Мама над тазом из кувшина лила на голову отца горячую воду, а он, отфыркиваясь, смывал грим. Потом стоял перед мамой с розовым от горячей воды лицом и, сильными движениями рук протирая полотенцем мокрые волосы, продолжал развивать свою мысль:
– Что касается «Гамлета», может быть, это и сильно сказано. Но, во всяком случае, Иванов не болтун, не мещанин и не подонок, как некоторым мнится, а глубоко порядочный и несчастный человек…
Я, конечно, не преминула на следующий же день прочитать «Иванова». Многое мне в пьесе было еще непонятно, но мне было глубоко жаль и Сару и самого Иванова.
Был у отца альбом, в котором хранились снимки друзей, знакомых, самого отца в разные периоды жизни, мамы, нас детей. На одном из снимков был отец в роли Луки из пьесы Горького «На дне». В этом старце с длинной бородой трудно было узнать отца. Тем не менее, это был он, несмотря на парик, на сгорбившуюся спину и немощные руки, опиравшиеся на посох. Отцовскими были колючие брови и строгие требовательные глаза.

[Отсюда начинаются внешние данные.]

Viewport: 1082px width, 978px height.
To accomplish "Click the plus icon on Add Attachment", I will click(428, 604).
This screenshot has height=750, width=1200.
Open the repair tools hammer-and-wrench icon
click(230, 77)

– Не люблю я Луку! Не по мне роль утешителя! – говорил отец.
Но те, кто видел отца в роли Луки, говорили, что это его лучшая работа.
Мама никогда не играла на сцене. Но именно с нею советовался отец, когда приступал к работе над новой ролью. В силу своей занятости работой в школе, детьми, хозяйством мама никогда не присутствовала и на репетициях. И выход в театр, на премьеру был для нее и праздником и приемом своеобразного экзамена, который держал перед нею отец.

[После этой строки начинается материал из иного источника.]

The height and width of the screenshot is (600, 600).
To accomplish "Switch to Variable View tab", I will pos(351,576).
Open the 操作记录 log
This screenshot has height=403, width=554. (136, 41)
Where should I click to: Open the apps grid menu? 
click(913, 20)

Обычно один и тот же спектакль давался не более двух-трех раз. За год успевали поставить две-три пьесы. Актерами, как я уже говорила, были учителя, конторские служащие из заводоуправления, сын местного священника Анатолий Петрович, обаятельный молодой человек с веселыми карими глазами, без определенного рода занятий. Случалось, что иногда он заменял священника на уроках закона божьего, если отец Петр не мог, почему-либо, проводить их сам. Весь урок тогда проходил в опросах учеников по Новому и Ветхому заветах и в повторении зазубренных молитв.
Войдя в перемену в залитую солнцем учительскую, Анатолий Петрович радостно провозглашал:
– Еще одну молитву сегодня выучил!
Учительницы смеялись, а он, тоже смеясь, рассказывал, как чуть было не попал впросак, перепутав библейские имена Ионы и Иова. Анатолий Петрович был не женат, так как безнадежно любил учительницу русского языка и литературы Сонечку Сафонову. Но об этом я расскажу ниже, а пока продолжу об отце и его общественной деятельности.

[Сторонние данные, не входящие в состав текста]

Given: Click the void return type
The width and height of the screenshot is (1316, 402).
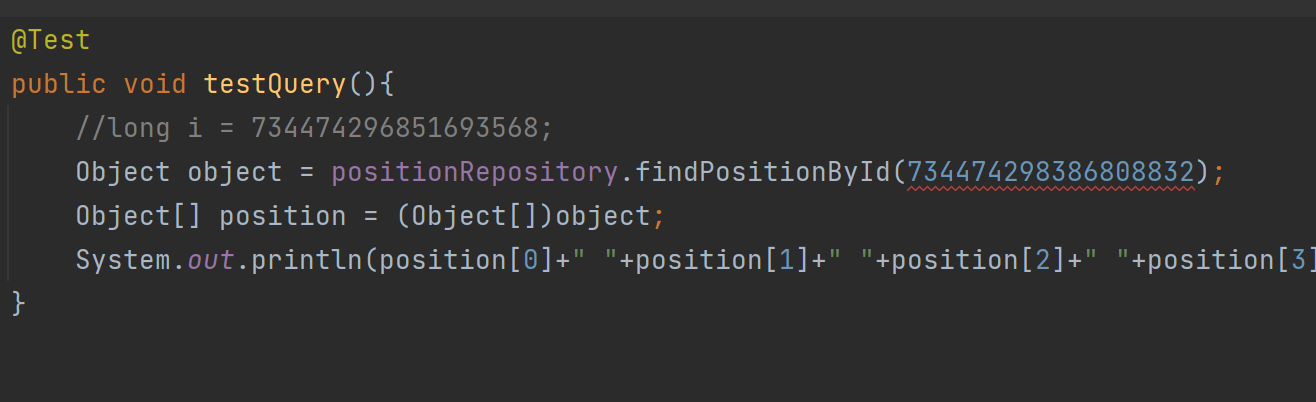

Одно время начальство решило закрыть завод. Это решение обрекало сотни рабочих на безработицу и, следовательно, на полуголодное существование. Прописанные еще в давние времена к Строгановскому заводу, рабочие имели ничтожные наделы земли, которые ни в коей мере не могли прокормить их семьи. Все, что получалось от наделов, было лишь подспорьем. Основным источником существования была работа на заводе.